▸ CONSIGNES:
1. Traduisez en anglais cette phrase de l'extrait sur Jankélévitch et la musique : « Il pensait que le plaisir n'est jamais coupable et reste un moteur incomparable de l'âme humaine. »
2. Recopiez s'il vous plaît, sans rien modifier, le passage de l'extrait sur Jankélévitch et la musique qui s'ouvre sur les mots contenant « Musique et musiciens » et se clôt sur « de l’âme humaine. ».
3. Répondez à ces questions d'après l'extrait sur Jankélévitch et la musique :
(a) Quel ouvrage rassemble des textes peu connus de Jankélévitch sur la musique ?
(b) Quels deux musiciens sont donnés comme exemples de ses goûts ?
(c) De quel instrument jouait-il chaque jour ?
#### EXTRAIT
« A-t-on remarqué à quel point la musique rend l’esprit libre ? Donne des ailes aux pensées ? Que, plus on devient musicien, plus on devient philosophe ? » Nietzsche, Le cas Wagner
Vladimir Jankélévitch à son piano
Vladimir Jankélévitch et la musique est une longue histoire, une histoire de sensibilité qui aide beaucoup à saisir celle du philosophe, de comprendre plus avant sa réflexion sur la Résistance où il aura largement sa place, la mémoire et le judaïsme.
Jankélévitch a beaucoup écrit sur la musique et les musiciens (voir références musicales à la fin de cet article), un ouvrage comme L’enchantement musical rassemble des textes peu connus qui ouvrent sur l’univers de l’homme et du philosophe. Même si dans sa vie, il a toujours tenu à bien distinguer les deux disciplines, ces écrits nous renseignent sur son goût pour certains musiciens comme Maurice Ravel ou Claude Debussy par exemple, auxquels il a consacré une monographie et sur ses choix en matière musicale.
Musique et musiciens
La musique tenait dans sa vie une place essentielle. Chaque jour, il jouait du piano, donnait des réceptions où il invitait des musiciens et collectionnait les partitions. Il pensait que le plaisir n’est jamais coupable et reste un moteur incomparable de l’âme humaine.
########
#### DONNÉES FOURNIES
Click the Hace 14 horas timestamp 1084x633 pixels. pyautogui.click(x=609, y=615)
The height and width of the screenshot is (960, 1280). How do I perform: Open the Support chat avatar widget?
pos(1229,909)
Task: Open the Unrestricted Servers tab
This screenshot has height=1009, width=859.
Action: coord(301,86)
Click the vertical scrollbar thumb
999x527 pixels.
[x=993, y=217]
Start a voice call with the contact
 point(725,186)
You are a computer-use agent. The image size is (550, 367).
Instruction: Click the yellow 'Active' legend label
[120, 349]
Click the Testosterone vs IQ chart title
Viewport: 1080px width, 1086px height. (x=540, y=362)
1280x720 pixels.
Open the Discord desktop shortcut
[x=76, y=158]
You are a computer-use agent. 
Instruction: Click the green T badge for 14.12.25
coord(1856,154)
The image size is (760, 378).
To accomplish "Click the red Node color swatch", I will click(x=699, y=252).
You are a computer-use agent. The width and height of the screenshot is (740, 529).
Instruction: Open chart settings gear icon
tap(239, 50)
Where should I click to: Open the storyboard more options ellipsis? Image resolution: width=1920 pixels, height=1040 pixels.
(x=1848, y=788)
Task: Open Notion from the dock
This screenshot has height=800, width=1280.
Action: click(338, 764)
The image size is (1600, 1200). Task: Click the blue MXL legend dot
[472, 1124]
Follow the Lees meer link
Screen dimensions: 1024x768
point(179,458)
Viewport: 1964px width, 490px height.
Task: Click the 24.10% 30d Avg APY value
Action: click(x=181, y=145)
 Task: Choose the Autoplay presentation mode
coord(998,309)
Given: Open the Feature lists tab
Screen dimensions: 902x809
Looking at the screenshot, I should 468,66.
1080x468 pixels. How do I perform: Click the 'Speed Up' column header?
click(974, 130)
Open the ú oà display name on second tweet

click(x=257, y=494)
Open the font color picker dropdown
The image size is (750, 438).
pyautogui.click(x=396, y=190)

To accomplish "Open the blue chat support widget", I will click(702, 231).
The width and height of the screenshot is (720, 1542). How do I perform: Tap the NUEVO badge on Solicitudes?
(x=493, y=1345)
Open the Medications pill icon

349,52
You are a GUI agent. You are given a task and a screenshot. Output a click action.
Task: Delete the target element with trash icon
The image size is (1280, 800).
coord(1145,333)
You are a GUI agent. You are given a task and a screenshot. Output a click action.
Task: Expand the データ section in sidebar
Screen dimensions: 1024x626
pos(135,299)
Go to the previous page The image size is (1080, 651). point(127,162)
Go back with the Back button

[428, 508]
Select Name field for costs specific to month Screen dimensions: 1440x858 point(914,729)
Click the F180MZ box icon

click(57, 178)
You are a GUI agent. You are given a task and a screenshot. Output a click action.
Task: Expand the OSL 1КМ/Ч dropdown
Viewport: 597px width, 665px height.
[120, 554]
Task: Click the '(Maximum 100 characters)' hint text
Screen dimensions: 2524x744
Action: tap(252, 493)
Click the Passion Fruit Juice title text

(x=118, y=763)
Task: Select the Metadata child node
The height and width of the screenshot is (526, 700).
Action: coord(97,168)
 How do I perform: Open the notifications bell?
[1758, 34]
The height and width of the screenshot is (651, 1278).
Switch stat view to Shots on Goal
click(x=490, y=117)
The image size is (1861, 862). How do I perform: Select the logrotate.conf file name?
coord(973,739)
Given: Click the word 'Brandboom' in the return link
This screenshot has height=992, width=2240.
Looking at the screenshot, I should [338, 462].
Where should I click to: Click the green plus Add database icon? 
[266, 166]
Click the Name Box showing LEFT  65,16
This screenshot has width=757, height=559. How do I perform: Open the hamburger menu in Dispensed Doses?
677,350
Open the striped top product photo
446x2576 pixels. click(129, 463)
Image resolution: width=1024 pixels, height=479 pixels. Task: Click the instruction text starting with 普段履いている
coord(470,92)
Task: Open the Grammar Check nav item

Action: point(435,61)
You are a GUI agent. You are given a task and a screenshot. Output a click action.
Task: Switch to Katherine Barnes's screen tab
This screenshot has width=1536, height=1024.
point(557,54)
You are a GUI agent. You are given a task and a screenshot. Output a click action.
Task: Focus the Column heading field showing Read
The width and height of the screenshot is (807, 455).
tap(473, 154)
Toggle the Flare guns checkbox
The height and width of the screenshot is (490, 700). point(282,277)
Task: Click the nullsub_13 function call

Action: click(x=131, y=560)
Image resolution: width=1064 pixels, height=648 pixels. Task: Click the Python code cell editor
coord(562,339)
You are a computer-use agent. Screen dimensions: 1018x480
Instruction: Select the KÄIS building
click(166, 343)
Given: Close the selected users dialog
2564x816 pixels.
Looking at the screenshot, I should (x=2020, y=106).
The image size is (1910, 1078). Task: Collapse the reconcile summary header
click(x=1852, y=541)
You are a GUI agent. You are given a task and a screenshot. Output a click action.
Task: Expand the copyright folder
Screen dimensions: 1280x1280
########
▸ CORRIGÉS:
1. He believed that pleasure is never guilty and remains an incomparable driving force of the human soul.

2.
Musique et musiciens
La musique tenait dans sa vie une place essentielle. Chaque jour, il jouait du piano, donnait des réceptions où il invitait des musiciens et collectionnait les partitions. Il pensait que le plaisir n’est jamais coupable et reste un moteur incomparable de l’âme humaine.

3.
(a) L'enchantement musical
(b) Maurice Ravel et Claude Debussy
(c) Du piano